◆ Records for the task:
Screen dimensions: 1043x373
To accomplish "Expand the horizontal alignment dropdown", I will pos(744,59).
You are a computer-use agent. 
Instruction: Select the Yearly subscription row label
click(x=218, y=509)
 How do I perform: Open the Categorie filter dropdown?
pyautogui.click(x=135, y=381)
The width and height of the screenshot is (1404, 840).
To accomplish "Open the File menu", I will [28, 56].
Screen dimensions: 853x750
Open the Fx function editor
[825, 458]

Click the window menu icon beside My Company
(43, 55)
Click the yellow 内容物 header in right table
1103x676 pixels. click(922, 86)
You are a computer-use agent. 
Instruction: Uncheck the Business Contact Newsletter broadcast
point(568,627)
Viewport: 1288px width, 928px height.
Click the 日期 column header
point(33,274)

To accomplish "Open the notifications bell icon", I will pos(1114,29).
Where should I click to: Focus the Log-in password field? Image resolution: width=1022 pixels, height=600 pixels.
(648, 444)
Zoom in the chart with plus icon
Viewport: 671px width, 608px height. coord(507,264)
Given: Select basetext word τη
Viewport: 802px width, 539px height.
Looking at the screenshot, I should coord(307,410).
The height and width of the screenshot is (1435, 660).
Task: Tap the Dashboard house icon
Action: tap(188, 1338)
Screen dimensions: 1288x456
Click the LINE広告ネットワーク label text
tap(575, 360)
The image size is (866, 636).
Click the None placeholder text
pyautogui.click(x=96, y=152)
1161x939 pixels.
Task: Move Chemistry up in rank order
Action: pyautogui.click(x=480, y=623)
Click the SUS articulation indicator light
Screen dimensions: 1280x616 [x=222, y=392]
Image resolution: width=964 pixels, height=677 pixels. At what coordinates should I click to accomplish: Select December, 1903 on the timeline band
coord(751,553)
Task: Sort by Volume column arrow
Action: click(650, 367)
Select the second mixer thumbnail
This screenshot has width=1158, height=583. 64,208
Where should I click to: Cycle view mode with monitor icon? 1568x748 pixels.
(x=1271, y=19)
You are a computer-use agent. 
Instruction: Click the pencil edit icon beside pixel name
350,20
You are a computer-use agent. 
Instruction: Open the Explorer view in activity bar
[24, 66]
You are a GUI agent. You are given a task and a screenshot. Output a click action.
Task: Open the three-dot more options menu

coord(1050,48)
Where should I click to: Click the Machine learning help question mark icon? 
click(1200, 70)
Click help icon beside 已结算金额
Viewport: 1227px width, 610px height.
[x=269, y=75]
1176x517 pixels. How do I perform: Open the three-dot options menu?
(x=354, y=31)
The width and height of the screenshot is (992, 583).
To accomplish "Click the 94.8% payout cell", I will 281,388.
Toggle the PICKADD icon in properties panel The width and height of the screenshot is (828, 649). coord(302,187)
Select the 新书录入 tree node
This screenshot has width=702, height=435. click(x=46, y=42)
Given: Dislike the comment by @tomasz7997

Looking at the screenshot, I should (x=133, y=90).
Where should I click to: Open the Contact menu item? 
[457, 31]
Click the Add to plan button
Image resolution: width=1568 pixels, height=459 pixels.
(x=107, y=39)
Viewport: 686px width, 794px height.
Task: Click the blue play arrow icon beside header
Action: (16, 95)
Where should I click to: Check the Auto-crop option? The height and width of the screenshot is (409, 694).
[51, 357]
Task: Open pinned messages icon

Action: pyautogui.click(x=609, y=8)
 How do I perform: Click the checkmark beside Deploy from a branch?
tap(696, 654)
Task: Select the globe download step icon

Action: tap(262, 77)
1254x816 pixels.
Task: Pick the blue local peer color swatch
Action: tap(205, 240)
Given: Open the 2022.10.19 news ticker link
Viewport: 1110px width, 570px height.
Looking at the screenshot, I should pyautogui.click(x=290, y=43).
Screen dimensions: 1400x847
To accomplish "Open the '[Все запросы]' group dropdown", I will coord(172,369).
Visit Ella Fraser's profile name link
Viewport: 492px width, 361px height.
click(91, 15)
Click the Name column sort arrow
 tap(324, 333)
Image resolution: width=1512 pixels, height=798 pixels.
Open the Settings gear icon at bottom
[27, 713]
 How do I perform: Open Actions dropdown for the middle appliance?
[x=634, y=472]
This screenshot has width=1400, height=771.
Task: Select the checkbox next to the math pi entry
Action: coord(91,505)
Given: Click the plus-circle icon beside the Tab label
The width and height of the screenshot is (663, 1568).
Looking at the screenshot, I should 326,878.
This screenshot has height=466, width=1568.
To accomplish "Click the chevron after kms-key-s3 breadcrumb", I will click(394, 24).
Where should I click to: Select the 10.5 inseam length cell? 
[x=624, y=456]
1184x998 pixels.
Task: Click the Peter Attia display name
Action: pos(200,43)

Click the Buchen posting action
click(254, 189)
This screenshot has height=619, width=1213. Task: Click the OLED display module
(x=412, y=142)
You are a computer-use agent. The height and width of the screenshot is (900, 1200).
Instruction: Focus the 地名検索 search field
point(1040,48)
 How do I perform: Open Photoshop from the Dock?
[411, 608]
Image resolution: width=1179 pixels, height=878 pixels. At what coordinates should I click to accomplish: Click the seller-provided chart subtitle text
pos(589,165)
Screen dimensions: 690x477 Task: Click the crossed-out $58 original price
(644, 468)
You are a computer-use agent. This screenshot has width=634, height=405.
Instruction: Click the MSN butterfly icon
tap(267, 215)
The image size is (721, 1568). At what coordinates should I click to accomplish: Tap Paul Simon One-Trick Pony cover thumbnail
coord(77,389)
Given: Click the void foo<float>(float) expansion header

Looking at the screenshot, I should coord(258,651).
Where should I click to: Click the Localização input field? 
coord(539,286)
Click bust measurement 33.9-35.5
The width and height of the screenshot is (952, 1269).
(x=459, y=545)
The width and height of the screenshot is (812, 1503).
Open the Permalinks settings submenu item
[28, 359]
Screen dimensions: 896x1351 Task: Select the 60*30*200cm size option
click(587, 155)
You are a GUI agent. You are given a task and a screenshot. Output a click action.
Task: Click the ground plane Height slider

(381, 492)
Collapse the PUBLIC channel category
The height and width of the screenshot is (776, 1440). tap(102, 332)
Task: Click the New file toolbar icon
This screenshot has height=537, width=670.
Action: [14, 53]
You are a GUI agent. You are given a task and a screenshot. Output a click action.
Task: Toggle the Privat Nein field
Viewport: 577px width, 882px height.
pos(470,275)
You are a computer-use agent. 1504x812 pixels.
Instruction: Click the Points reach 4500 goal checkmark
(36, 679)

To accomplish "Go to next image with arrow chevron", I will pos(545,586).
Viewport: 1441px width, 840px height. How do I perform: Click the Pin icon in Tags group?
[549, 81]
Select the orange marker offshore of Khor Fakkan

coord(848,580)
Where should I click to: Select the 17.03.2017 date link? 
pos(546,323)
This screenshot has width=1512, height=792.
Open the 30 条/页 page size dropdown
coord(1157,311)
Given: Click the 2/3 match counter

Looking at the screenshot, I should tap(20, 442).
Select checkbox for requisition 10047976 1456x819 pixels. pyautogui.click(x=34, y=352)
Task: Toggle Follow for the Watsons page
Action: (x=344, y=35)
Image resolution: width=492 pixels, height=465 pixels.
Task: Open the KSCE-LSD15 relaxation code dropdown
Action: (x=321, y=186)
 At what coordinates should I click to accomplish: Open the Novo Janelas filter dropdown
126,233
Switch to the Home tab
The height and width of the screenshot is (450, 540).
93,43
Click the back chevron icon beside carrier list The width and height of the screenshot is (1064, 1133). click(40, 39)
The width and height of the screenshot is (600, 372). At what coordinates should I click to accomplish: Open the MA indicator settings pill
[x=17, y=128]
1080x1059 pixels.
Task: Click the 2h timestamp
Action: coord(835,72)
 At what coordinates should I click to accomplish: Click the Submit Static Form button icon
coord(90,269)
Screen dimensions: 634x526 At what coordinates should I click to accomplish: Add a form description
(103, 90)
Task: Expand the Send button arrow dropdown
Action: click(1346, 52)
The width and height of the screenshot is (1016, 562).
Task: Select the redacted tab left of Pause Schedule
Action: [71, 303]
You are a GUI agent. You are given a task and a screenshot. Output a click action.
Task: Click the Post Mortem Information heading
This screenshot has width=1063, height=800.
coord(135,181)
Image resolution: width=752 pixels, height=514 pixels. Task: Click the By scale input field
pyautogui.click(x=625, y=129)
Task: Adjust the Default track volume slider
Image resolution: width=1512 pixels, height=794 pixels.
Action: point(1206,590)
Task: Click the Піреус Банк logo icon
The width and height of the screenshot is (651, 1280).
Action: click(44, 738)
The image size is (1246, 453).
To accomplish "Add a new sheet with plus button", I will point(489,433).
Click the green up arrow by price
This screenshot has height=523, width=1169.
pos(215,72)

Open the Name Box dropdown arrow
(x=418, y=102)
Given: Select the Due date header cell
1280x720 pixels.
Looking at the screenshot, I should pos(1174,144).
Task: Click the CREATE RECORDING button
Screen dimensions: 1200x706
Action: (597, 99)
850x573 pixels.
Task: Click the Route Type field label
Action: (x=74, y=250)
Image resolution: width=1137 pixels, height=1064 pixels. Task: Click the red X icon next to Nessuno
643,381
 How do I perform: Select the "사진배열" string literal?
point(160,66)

◆ Exercise brief: What you return should be the lines from the start of the data through the line with "Given: Select basetext word τη", quoted exactly and nothing more.

◆ Exercise response:
Screen dimensions: 1043x373
To accomplish "Expand the horizontal alignment dropdown", I will pos(744,59).
You are a computer-use agent. 
Instruction: Select the Yearly subscription row label
click(x=218, y=509)
 How do I perform: Open the Categorie filter dropdown?
pyautogui.click(x=135, y=381)
The width and height of the screenshot is (1404, 840).
To accomplish "Open the File menu", I will [28, 56].
Screen dimensions: 853x750
Open the Fx function editor
[825, 458]

Click the window menu icon beside My Company
(43, 55)
Click the yellow 内容物 header in right table
1103x676 pixels. click(922, 86)
You are a computer-use agent. 
Instruction: Uncheck the Business Contact Newsletter broadcast
point(568,627)
Viewport: 1288px width, 928px height.
Click the 日期 column header
point(33,274)

To accomplish "Open the notifications bell icon", I will pos(1114,29).
Where should I click to: Focus the Log-in password field? Image resolution: width=1022 pixels, height=600 pixels.
(648, 444)
Zoom in the chart with plus icon
Viewport: 671px width, 608px height. coord(507,264)
Given: Select basetext word τη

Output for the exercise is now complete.